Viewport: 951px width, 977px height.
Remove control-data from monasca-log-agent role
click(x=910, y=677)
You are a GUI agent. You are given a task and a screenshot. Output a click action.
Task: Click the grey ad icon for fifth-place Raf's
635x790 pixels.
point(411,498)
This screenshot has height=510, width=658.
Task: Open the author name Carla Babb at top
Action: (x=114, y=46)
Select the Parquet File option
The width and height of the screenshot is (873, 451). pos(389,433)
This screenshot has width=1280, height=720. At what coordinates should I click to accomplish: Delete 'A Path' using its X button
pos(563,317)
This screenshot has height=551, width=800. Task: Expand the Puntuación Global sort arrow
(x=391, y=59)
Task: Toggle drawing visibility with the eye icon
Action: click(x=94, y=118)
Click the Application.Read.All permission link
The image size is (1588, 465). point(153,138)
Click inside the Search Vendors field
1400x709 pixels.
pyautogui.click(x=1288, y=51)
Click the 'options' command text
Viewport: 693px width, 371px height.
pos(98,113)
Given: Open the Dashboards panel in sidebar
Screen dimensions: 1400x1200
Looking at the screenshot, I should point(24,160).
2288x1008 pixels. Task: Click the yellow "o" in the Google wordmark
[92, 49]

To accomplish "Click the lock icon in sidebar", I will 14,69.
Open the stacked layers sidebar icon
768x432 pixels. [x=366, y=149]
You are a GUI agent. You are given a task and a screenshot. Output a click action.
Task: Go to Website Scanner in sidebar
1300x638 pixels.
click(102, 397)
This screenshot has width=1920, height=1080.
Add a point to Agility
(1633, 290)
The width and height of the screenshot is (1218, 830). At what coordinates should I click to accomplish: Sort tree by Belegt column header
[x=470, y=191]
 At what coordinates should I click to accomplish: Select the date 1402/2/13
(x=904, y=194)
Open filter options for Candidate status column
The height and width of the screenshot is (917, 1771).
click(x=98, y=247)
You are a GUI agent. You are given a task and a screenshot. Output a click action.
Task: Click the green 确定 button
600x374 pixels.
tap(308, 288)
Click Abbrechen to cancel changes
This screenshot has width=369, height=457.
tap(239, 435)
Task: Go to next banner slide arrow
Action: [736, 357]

+++++

Task brief :: Return the line that contains "Click the Application.Read.All" along with every line after it through the end of the entries, exactly, adding nothing.

Response box ::
Click the Application.Read.All permission link
The image size is (1588, 465). point(153,138)
Click inside the Search Vendors field
1400x709 pixels.
pyautogui.click(x=1288, y=51)
Click the 'options' command text
Viewport: 693px width, 371px height.
pos(98,113)
Given: Open the Dashboards panel in sidebar
Screen dimensions: 1400x1200
Looking at the screenshot, I should point(24,160).
2288x1008 pixels. Task: Click the yellow "o" in the Google wordmark
[92, 49]

To accomplish "Click the lock icon in sidebar", I will 14,69.
Open the stacked layers sidebar icon
768x432 pixels. [x=366, y=149]
You are a GUI agent. You are given a task and a screenshot. Output a click action.
Task: Go to Website Scanner in sidebar
1300x638 pixels.
click(102, 397)
This screenshot has width=1920, height=1080.
Add a point to Agility
(1633, 290)
The width and height of the screenshot is (1218, 830). At what coordinates should I click to accomplish: Sort tree by Belegt column header
[x=470, y=191]
 At what coordinates should I click to accomplish: Select the date 1402/2/13
(x=904, y=194)
Open filter options for Candidate status column
The height and width of the screenshot is (917, 1771).
click(x=98, y=247)
You are a GUI agent. You are given a task and a screenshot. Output a click action.
Task: Click the green 确定 button
600x374 pixels.
tap(308, 288)
Click Abbrechen to cancel changes
This screenshot has width=369, height=457.
tap(239, 435)
Task: Go to next banner slide arrow
Action: [736, 357]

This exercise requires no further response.